Lalu alasan ketiga, ambang batas penyisihan konservatif untuk lahan yang direstorasi yang dipersyaratkan dalam standar Forest Management -status tertinggi sertifikasi FSC- merupakan batas yang terlalu rendah. Gemma mengatakan, usulan dari banyak NGO soal ambang batas 50 persen tidak disampaikan dalam kebijakan akhir untuk mengatasi konversi yang disetujui oleh Dewan FSC.

“Banyak sekali poin penting yang seharusnya kami bisa tolak dari Mosi 37/2021,” kata Gemma.

Sementara di seberang kubu banyak pihak melakukan ajakan dukungan terhadap Mosi 37/2021. Terutama, para pihak delegasi yang berasal dari Indonesia. Dalam sebuah kesempatan, betahita menyaksikan ada beberapa orang dari peserta rapat umum, sedang membagikan kertas yang isinya juga membahas Mosi 37/2021.

Berkebalikan dengan RAN, WWF Indonesia mengajak para member yang memiliki hak suara untuk mendukung mosi 37/2021. Menurut WWF Indonesia dalam kertas yang dibagikan itu, “Mosi 37 penting bagi komunitas penting bagi lingkungan, penting bagi relevansi FSC. Kita tinggal 8 tahun lagi menghadapi krisis perubahan iklim yang tidak dapat diubah, Tak perlu bersaing satu sama lain dalam menyelamatkan planet.”

Berdasarkan riset singkat betahita, dukungan terhadap Mosi 37/2021 juga sudah dimulai jauh di awal Oktober. Melalui tulisan opini di media massa, rilis media dan lain sebagainya.

(Baca juga: Di Balik Hangatnya  Cerita Dua Opsi di Bali)

Saat hal ini ditanyakan kepada Gemma dari RAN, ia hanya tersenyum. “Jika mau dikemukakan lebih lanjut, masih banyak alasan logis RAN untuk menolak Mosi 37,” ujarnya.

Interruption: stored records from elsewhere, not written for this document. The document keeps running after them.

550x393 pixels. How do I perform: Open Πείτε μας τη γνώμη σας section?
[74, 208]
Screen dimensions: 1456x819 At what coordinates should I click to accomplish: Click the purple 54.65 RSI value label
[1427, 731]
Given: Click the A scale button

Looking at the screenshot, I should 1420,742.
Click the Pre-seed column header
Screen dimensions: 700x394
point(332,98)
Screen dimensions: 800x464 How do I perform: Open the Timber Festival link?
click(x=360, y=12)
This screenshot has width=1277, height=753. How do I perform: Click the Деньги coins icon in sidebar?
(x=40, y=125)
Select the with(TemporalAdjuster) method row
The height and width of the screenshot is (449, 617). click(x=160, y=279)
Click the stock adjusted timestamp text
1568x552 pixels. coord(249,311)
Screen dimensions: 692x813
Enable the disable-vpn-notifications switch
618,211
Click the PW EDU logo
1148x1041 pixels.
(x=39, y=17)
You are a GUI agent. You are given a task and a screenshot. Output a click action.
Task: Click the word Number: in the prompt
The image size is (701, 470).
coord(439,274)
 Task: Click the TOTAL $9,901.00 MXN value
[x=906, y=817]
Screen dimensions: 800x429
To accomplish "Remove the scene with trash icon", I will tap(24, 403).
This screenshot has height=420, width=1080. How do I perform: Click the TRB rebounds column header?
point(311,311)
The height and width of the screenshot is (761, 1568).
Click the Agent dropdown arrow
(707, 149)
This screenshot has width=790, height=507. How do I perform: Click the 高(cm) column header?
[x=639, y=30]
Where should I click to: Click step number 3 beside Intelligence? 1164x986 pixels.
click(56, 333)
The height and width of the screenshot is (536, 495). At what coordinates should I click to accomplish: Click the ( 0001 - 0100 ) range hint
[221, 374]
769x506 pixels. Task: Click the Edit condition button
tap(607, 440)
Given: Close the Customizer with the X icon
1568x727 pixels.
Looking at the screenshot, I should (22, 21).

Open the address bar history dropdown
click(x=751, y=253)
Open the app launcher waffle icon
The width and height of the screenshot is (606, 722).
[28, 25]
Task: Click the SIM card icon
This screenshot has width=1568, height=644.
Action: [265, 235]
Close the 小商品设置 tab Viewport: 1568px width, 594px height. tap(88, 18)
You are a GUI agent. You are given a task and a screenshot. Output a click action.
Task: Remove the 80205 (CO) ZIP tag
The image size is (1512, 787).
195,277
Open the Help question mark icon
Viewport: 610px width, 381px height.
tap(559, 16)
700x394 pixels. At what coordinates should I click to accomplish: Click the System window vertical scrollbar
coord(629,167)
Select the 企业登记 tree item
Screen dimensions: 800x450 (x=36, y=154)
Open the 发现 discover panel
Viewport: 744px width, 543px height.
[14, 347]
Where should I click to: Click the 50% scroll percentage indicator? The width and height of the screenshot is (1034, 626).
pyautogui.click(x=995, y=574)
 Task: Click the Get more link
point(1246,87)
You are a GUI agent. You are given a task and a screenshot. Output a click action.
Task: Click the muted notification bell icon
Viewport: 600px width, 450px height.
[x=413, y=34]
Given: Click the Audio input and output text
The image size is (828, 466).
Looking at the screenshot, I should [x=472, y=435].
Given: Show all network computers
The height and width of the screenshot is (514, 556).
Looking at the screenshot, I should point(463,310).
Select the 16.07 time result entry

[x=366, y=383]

Hari ini Mosi 37/2021 bakal dihadapkan kepada para peserta rapat umum. Pilihannya hanya dua dipilih atau ditolak. Melihat dari konstalasi di rapat umum keputusan hari ini akan berdampak banyak bagi semua pemegang kepentingan, termasuk korporasi-korporasi yang punya jejak deforestasi di Indonesia.